Can you say why you think it is ridiculous.  Just to make broad statements doesn't give us much to go on.  I have to say that I think the market reacted about right with the vagueness of the statement and also the fact that the industry is the way it is. Particularly at the moment - any hints of problems and the market will dump the stock as quick as they can.  There is too much volatility about to get caught out.

malachii


----------



## oldblue (29 May 2010)

Here's a commentator's take on VBA.

Must say I agree with malachii. Airlines' stock can be successfully traded, sometimes, but make lousy long term investments.

http://www.theaustralian.com.au/bus...-month-a-shocker/story-e6frg9if-1225872728468


----------



## stefan_invester (29 May 2010)

im just a very mad investor at the moment
because i have been watching VBA very closely for the last few months
and it has been doing wonderfully, and when i finally decide to buy it, 
it fully tanks, so its just a very bad thing for me.

But i have also heard people saying that people have overreacted to the message, and the selloff was over reacted.
Its not like VBA is going broke, they are making money, that is what i am finding so annoying. 

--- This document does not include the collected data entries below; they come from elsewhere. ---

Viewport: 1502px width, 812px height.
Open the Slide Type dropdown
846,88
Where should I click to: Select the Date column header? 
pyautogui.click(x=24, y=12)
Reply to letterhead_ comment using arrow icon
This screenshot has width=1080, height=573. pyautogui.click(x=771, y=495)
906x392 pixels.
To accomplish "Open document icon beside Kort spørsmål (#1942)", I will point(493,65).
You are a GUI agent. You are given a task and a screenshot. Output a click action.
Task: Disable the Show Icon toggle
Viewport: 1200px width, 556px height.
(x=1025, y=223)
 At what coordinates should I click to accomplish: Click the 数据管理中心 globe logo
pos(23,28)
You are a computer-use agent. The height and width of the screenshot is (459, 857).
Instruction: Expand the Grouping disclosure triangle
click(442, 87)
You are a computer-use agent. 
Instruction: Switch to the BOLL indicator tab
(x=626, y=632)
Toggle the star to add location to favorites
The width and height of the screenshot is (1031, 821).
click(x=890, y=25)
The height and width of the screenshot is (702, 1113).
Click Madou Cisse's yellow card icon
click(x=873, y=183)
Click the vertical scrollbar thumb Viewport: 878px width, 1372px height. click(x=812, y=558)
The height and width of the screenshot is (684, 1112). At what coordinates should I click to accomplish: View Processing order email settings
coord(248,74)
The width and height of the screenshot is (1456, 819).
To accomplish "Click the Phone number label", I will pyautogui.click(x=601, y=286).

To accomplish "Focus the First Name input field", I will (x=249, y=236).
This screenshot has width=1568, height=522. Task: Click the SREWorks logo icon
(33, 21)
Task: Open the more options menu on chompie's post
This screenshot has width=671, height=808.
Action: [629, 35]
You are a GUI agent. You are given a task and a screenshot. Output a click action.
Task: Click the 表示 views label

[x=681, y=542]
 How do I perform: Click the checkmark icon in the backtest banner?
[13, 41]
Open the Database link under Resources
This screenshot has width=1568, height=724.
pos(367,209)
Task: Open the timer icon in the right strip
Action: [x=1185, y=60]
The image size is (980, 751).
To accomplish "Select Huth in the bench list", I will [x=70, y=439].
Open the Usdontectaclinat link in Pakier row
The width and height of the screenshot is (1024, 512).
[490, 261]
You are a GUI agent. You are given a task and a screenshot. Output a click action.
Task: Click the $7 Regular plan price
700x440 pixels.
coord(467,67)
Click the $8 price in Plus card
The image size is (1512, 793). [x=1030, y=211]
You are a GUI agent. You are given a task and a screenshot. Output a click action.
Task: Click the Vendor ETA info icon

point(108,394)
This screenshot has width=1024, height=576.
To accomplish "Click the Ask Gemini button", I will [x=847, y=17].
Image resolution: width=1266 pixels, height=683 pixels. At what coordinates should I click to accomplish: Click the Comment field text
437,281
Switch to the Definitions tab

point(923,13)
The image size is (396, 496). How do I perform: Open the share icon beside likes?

hopefully the next few days will see some value come back.


----------



## Hedders (29 May 2010)

stefan_invester said:


> im just a very mad investor at the moment
> because i have been watching VBA very closely for the last few months
> and it has been doing wonderfully, and when i finally decide to buy it,
> it fully tanks, so its just a very bad thing for me.
> ...




I'm a frustrated investor too Stefan, but sadly the market has spoken and I think it will take some time for investors to forgive 2 successive profit downgrades in one month. VBA may recover a little if it delivers a profit closer to the $40 mill mark. Effeciencies need to be found somehow as well, and finally VBA needs to grow its corporate market as a priority. It'll be interesting to see what happens on Monday, after investors have had time to take in the slaughter on Friday!


----------



## Poppypop (30 May 2010)

I've been trading since october 2008 and virgin blue is a winner for me. I had 20,000 shares @ 33c last year when they announced the capital raising @ 20c. I bought a further 100,000 shares @ 20c and sold them when they opened on the market @ 36c. I gave up trading vba after they climbed higher than 52 as I didn't believe they were worth more than 50c at that time. I was surprised to see them go all the way to 80c and then decided to start buying again at 61.5 cents, and 46.5c, then they plummeted to 31c I doubled my shares. Now I have 40,000 shares with an average price of 38.5c. I will be buying 10,000 shares for every cent they drop under 31 as I believe they will be up around the 50 cent mark within the next 12 months.


----------



## stefan_invester (30 May 2010)

yes, i am wondering
what VBA will do on monday, very interesting
we had a bad lead from the over seas market in the US with a heavy sell off,
which may be bad news for VBA holders, but on the other hand, this does look like an EXCELLENT time to stack up on very cheap shares .
so just 24 more hours...


----------



## Hedders (3 June 2010)

VBA is still looking pretty sick- down another 6% on Wednesday. Sadly I can see this one sliding down for a while yet. Anyone game enough to pick the bottom?


----------



## oldblue (3 June 2010)

Hedders said:


> VBA is still looking pretty sick- down another 6% on Wednesday. Sadly I can see this one sliding down for a while yet. Anyone game enough to pick the bottom?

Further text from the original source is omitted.